• _DATASET RECORDS_:

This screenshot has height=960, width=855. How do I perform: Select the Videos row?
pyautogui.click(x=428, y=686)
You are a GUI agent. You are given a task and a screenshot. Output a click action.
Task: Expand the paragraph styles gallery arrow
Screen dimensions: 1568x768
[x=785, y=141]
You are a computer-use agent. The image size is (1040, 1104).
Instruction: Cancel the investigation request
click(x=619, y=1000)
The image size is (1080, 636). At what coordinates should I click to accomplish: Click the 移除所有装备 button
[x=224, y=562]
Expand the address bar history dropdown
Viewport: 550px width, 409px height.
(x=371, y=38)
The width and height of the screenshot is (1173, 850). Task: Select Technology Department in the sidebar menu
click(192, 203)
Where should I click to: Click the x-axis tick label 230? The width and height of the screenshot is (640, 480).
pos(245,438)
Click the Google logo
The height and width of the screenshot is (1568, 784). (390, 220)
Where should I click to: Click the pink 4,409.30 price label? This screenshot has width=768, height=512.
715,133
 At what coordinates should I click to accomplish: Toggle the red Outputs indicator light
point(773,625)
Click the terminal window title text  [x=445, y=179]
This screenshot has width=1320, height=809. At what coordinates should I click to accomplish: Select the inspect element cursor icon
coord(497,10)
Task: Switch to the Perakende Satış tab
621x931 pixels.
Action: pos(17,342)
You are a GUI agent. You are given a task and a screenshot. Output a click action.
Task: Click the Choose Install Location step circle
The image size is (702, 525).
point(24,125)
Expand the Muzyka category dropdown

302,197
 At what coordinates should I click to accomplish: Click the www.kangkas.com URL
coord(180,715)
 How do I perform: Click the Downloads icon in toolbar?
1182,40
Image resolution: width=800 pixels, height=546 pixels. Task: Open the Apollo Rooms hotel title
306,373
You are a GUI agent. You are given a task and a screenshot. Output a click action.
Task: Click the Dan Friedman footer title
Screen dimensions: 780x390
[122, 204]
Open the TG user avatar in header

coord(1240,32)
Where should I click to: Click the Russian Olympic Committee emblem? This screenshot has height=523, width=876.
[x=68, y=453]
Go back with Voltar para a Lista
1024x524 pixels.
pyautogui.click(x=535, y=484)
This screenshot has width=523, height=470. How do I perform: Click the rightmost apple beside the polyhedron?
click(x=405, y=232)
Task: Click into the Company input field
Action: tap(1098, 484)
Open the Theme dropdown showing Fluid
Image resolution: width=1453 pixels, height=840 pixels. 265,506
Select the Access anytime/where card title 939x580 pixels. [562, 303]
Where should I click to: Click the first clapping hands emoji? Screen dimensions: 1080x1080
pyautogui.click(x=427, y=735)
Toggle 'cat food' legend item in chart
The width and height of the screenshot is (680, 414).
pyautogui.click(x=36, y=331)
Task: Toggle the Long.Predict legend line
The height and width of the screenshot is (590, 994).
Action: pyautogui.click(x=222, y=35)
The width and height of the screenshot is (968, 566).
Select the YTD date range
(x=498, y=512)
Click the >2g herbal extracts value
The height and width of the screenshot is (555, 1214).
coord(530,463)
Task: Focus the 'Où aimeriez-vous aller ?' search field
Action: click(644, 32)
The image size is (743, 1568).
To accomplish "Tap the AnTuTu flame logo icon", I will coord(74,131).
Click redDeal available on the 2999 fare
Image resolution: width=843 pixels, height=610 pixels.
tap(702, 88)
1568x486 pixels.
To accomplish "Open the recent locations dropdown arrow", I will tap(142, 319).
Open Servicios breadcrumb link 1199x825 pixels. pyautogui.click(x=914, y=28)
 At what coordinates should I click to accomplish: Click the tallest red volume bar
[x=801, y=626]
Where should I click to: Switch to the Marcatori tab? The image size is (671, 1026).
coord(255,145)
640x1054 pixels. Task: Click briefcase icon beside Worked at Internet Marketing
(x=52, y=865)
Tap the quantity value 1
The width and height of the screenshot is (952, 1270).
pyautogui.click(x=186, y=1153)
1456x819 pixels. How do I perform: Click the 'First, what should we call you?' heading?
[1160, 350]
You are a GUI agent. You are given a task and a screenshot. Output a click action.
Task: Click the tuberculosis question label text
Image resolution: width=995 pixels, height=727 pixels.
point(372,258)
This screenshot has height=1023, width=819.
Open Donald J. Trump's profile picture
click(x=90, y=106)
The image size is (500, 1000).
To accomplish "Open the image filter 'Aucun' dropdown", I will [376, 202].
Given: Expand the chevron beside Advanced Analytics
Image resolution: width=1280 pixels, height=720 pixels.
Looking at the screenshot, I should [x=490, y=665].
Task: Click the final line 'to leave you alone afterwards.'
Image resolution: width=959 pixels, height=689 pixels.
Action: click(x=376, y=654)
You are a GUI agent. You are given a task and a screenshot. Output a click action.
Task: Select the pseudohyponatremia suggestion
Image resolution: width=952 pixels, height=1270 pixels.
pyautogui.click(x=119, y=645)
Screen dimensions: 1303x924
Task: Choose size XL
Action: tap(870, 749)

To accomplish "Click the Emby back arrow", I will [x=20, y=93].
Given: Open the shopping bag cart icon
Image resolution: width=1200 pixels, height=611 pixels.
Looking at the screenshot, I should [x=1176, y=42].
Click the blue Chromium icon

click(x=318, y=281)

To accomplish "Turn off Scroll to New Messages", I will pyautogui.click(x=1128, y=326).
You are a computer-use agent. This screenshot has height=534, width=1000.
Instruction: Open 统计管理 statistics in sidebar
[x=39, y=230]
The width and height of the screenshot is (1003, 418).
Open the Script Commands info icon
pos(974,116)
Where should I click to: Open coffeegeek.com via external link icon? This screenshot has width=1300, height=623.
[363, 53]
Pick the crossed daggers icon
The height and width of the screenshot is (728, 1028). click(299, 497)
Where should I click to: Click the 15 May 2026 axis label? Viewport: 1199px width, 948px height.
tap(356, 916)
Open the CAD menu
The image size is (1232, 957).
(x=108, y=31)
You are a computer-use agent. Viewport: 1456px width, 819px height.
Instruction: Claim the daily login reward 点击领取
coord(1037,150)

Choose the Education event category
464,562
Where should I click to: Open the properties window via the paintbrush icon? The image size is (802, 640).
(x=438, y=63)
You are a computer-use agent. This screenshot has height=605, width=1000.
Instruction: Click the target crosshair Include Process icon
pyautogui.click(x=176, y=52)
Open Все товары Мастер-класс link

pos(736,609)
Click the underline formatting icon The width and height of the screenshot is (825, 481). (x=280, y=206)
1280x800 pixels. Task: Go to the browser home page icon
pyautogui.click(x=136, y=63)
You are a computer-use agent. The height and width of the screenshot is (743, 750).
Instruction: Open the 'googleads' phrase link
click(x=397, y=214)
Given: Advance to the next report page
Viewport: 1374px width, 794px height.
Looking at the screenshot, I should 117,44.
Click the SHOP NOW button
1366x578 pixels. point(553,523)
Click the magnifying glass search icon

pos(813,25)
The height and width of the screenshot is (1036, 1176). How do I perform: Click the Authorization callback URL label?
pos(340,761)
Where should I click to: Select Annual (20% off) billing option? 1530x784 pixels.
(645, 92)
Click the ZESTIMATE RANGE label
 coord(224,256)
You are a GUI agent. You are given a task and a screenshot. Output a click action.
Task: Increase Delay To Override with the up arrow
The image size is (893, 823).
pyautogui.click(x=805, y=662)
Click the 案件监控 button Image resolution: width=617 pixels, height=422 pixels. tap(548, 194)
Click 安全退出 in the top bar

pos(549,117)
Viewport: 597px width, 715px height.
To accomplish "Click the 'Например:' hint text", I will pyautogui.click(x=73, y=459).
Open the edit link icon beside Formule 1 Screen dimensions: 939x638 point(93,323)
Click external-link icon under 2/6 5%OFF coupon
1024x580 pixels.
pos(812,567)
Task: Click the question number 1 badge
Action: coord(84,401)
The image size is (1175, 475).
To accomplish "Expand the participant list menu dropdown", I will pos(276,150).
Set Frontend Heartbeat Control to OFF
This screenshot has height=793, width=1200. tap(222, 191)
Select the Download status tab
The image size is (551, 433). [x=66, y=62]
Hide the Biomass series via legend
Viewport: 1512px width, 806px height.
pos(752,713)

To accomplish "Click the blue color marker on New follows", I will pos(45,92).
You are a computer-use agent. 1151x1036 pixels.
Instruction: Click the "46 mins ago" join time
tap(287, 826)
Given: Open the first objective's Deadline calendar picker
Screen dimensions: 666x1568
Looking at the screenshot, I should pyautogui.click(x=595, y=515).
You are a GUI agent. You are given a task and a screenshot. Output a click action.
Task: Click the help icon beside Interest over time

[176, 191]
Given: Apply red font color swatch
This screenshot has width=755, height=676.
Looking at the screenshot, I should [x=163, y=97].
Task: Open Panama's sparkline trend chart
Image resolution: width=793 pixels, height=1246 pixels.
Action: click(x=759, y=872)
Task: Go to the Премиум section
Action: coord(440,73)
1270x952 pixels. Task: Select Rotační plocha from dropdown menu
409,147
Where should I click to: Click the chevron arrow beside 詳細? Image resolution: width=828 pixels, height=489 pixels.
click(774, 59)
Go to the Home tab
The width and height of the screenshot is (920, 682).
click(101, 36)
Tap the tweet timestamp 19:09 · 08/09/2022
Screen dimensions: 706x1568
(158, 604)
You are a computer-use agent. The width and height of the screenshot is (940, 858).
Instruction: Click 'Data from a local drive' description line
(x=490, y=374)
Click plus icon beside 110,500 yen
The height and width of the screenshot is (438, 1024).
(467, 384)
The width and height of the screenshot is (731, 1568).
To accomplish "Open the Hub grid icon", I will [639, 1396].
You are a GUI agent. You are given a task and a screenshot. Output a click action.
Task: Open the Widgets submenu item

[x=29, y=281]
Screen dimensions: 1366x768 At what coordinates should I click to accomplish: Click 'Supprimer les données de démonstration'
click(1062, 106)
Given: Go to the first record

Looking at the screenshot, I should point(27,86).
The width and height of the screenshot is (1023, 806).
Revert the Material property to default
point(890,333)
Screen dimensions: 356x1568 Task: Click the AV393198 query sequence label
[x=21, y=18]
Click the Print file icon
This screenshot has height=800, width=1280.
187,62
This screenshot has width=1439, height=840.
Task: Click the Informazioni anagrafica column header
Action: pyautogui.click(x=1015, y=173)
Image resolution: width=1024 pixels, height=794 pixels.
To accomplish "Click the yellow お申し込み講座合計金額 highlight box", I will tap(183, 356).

• _WHAT IS REQUIRED_: From the records above, extract exactly and only the lines that begin at the line with "Open Donald J. Trump's profile picture" and stop after the line with "Task: Select the".

• _SOLUTION BELOW_:
Open Donald J. Trump's profile picture
click(x=90, y=106)
The image size is (500, 1000).
To accomplish "Open the image filter 'Aucun' dropdown", I will [376, 202].
Given: Expand the chevron beside Advanced Analytics
Image resolution: width=1280 pixels, height=720 pixels.
Looking at the screenshot, I should [x=490, y=665].
Task: Click the final line 'to leave you alone afterwards.'
Image resolution: width=959 pixels, height=689 pixels.
Action: click(x=376, y=654)
You are a GUI agent. You are given a task and a screenshot. Output a click action.
Task: Select the pseudohyponatremia suggestion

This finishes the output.